In [None]:
import pandas as pd

## Data types and summary statistics, continued

These data show daily weather conditions measured in New York City.

In [None]:
weather = pd.read_csv('https://raw.githubusercontent.com/dlevine01/urban-data-analysis-course/refs/heads/main/Data/Source%20Data/weather_data_nyc_centralpark_2016.csv')

First, inspect this data a bit:
- what does each row represent?
- what does each column represent?

In [None]:
weather.head()

What data types does it seem like each column should be?

Check that pandas read the correct data types:

In [None]:
weather.dtypes

Uh oh! it looks like not.

Pandas will infer data types, and if it can't tell or if a column has mixed types, it will fall back on the catch-all 'object', which is strings or a mix of strings and numbers.

We can check why that column did not get parsed as numeric:

In [None]:
(
    weather
    .sort_values('precipitation')
)

See something that is not a number?

Let's filter to see all the rows with letters where we expect numbers

In [None]:
(
    weather
    [
        weather['precipitation'].str.isalpha()
    ]
)

If you found this dataset in the wild, this is where you would go check the data documentation to know what the "T" code means. I'll save you some work and tell you it means "none recorded"

So now we have a choice, do we want that to be None, or zero?

When computing a mean or a median, a None won't count, but a zero will.

This is not a trivial decision!

For now, we will treat the not-recoded values as None.

First, set the columns as numeric. If we don't tell pandas what to do with values it can't turn into numbers, it will raise an error: 

In [None]:
pd.to_numeric(weather['precipitation'])

(If we had skipped the exploration above, this would be a good warning that something in this column is not what we expect)

If we tell pandas to 'coerce' the errors, it will replace values it can't turn to numbers to None values.

In [None]:
pd.to_numeric(weather['precipitation'], errors='coerce')

_(An extra caution about coercing text to numbers: check for commas between thousands of large numbers. by default, `to_numeric` won't understand those, so you need to first strip the commas.)_

Assign this re-cast column to a new column.

In [None]:
weather['precipitation_n'] = pd.to_numeric(weather['precipitation'],errors='coerce')

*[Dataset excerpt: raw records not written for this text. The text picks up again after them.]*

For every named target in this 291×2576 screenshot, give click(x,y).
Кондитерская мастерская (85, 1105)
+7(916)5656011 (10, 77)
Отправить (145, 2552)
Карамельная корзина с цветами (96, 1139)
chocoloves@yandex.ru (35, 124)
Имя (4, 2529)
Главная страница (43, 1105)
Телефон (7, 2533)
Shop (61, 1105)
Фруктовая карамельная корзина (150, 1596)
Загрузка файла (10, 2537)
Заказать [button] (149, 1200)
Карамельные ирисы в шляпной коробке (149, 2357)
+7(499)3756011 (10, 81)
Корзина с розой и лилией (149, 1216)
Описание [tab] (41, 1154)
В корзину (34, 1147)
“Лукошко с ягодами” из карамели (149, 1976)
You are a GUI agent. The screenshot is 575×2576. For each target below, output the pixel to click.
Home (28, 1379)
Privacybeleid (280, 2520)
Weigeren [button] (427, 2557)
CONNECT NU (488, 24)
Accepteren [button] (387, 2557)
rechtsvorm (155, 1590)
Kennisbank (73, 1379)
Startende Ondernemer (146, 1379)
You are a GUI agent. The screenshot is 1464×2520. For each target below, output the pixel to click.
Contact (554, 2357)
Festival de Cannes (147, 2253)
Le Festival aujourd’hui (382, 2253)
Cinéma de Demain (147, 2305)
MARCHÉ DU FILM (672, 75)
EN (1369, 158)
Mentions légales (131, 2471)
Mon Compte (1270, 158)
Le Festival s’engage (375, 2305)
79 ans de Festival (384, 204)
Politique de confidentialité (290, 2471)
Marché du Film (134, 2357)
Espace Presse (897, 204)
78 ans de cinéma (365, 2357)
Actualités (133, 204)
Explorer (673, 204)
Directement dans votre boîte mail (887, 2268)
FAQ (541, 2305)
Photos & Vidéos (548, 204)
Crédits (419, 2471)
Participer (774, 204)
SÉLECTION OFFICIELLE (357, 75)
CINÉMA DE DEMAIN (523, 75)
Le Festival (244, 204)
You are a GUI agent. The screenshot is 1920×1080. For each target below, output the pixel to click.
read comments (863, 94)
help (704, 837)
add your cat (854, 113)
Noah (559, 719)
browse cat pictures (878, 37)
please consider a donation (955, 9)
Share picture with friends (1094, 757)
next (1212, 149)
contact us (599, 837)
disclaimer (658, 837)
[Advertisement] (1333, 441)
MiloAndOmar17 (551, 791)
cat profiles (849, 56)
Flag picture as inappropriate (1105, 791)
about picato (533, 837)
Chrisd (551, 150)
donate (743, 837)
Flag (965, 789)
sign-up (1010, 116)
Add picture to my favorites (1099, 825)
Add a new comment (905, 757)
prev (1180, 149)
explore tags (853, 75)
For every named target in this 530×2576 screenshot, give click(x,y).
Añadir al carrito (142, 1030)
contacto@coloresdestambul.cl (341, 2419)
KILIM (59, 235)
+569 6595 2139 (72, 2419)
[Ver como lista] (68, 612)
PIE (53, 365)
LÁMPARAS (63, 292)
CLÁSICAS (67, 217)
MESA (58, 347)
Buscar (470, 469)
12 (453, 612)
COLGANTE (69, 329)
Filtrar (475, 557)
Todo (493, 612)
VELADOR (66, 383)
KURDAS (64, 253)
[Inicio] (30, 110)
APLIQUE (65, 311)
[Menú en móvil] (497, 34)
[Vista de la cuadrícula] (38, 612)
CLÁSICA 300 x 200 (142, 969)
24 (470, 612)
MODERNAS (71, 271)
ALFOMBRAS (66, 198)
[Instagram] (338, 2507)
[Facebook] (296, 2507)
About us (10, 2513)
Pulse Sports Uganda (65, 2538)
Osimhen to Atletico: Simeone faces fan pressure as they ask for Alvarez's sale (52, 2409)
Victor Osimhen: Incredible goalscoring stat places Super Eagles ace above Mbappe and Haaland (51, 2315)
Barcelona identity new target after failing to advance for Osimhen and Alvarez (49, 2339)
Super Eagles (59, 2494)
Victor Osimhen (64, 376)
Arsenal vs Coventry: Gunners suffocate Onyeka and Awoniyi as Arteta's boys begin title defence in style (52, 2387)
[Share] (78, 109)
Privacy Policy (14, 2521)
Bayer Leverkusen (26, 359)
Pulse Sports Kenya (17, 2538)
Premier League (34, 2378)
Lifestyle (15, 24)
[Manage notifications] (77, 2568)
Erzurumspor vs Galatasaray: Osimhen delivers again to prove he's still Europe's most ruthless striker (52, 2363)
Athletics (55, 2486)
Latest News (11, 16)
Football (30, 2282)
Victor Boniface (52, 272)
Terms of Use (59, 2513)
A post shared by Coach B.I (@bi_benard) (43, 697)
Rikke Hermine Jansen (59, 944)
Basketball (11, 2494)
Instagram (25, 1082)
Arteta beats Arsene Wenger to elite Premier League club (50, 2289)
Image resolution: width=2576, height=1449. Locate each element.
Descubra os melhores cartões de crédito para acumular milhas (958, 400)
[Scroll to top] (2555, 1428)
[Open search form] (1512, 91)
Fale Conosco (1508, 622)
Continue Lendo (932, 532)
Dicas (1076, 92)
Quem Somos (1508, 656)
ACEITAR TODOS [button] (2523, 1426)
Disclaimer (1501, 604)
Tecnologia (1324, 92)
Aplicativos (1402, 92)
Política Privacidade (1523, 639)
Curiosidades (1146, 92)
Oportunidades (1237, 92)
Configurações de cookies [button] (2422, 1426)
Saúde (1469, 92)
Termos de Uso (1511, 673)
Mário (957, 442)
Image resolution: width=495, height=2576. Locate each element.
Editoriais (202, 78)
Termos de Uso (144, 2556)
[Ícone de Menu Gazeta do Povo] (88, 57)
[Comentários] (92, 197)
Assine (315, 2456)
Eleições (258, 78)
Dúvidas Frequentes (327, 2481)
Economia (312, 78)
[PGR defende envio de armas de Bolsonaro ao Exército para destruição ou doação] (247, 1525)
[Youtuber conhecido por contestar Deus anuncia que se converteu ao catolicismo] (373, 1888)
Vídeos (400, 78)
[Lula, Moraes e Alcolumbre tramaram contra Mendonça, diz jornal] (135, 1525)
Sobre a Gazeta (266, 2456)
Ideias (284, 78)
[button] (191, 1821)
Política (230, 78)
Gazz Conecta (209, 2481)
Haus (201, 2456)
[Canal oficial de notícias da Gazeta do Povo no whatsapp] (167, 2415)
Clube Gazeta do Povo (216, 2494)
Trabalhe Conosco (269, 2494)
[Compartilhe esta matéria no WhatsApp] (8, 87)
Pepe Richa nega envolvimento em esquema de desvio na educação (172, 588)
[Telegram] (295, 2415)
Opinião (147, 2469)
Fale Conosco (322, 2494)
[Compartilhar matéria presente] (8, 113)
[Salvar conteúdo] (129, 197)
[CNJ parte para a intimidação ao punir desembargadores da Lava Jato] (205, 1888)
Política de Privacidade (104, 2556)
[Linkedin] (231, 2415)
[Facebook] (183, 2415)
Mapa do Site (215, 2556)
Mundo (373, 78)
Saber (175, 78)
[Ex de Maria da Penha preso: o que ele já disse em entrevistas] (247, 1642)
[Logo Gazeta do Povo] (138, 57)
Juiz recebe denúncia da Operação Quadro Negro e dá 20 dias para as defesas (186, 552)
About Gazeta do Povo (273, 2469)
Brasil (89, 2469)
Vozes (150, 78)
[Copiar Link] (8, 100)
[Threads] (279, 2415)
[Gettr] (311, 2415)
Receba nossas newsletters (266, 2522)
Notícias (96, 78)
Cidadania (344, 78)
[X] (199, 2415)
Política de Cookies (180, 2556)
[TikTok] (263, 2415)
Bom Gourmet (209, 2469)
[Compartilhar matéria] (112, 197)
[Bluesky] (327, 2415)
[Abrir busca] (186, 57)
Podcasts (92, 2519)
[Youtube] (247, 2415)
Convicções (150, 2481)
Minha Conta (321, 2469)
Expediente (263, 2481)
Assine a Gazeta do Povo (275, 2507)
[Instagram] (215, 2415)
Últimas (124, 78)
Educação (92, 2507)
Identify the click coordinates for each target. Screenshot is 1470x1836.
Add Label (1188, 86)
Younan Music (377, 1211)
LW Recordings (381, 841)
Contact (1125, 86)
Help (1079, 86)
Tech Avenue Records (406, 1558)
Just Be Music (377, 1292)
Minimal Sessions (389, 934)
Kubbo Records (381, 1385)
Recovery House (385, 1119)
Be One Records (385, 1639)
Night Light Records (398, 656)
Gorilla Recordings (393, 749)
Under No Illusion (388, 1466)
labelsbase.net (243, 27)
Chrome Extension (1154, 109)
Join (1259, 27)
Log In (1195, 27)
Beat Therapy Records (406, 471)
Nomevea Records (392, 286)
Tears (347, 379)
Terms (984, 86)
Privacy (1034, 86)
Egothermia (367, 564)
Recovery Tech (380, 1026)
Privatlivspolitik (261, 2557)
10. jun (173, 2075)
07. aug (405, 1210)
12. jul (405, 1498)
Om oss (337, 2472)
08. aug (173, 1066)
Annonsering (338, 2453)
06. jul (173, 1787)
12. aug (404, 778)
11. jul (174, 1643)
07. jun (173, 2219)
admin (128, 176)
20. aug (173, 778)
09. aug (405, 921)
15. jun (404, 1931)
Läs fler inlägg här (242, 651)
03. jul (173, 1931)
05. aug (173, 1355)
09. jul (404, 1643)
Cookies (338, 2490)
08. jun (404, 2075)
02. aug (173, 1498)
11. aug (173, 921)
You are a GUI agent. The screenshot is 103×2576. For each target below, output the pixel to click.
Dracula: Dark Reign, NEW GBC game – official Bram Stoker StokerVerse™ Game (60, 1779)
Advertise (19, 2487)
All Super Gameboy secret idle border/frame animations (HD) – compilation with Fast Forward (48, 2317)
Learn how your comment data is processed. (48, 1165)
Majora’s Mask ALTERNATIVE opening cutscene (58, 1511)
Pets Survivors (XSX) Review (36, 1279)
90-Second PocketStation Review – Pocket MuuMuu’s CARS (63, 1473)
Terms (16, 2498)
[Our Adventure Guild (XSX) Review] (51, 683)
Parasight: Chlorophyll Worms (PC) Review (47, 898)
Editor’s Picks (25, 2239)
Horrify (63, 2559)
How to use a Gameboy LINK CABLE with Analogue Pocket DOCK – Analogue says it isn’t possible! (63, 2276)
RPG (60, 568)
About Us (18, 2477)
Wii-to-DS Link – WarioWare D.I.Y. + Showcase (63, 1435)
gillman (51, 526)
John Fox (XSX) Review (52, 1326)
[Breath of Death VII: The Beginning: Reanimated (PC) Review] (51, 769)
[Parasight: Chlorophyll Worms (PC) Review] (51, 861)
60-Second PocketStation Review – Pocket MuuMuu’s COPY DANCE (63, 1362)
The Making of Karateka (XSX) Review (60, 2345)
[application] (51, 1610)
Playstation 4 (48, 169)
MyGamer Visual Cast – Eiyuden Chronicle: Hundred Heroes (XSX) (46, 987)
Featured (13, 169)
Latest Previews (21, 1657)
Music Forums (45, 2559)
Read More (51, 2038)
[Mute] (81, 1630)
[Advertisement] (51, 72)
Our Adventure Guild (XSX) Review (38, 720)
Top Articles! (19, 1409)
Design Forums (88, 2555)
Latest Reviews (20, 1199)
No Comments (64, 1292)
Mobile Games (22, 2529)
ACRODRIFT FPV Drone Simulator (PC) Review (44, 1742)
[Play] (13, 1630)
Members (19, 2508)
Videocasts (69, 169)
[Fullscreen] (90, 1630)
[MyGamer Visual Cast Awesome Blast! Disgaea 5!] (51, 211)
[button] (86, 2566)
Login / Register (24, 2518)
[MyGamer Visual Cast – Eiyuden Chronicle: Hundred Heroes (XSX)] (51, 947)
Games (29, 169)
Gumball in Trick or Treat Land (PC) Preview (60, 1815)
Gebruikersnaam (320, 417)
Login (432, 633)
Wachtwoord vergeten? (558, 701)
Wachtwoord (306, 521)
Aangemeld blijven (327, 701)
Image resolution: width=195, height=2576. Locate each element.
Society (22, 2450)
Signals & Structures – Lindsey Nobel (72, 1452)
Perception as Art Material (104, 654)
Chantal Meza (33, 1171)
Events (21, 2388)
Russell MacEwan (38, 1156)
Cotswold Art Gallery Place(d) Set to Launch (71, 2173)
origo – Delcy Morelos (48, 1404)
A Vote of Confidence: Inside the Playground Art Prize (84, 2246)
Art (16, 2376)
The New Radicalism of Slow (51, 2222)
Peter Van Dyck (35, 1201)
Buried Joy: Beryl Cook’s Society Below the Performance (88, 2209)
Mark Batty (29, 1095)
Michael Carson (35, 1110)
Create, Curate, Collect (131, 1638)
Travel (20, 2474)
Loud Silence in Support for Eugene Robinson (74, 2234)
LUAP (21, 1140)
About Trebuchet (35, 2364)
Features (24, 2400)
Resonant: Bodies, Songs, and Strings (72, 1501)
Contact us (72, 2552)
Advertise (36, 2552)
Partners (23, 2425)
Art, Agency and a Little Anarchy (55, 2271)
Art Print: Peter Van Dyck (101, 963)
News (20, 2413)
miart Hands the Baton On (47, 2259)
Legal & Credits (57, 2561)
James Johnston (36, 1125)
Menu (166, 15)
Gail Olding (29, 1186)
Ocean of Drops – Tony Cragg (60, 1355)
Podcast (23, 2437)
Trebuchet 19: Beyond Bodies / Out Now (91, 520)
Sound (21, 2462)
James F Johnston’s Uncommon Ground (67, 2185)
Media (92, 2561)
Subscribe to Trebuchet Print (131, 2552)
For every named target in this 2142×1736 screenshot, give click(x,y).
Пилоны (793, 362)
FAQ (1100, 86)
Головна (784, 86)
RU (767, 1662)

(We could also overwrite the existing column by assigning the transformation to the same name. You will often see this approach. But the downside is that it destroys your original data. If later on we find that we should have parsed this a different way, it's better if we still have the original data to refer to. Don't make invisible mistakes.)

Phew! Now our data is in the format we expect and we can start analyzing it.

### Summary statistics

How hot is the hottest day?

In [None]:
weather['maximum temperature'].max()

What's the average temperature?

In [None]:
weather['average temperature'].mean()

Is this about the same as the representative middle temperature?

In [None]:
weather['average temperature'].median()

What does the difference tell you about the skew of the data?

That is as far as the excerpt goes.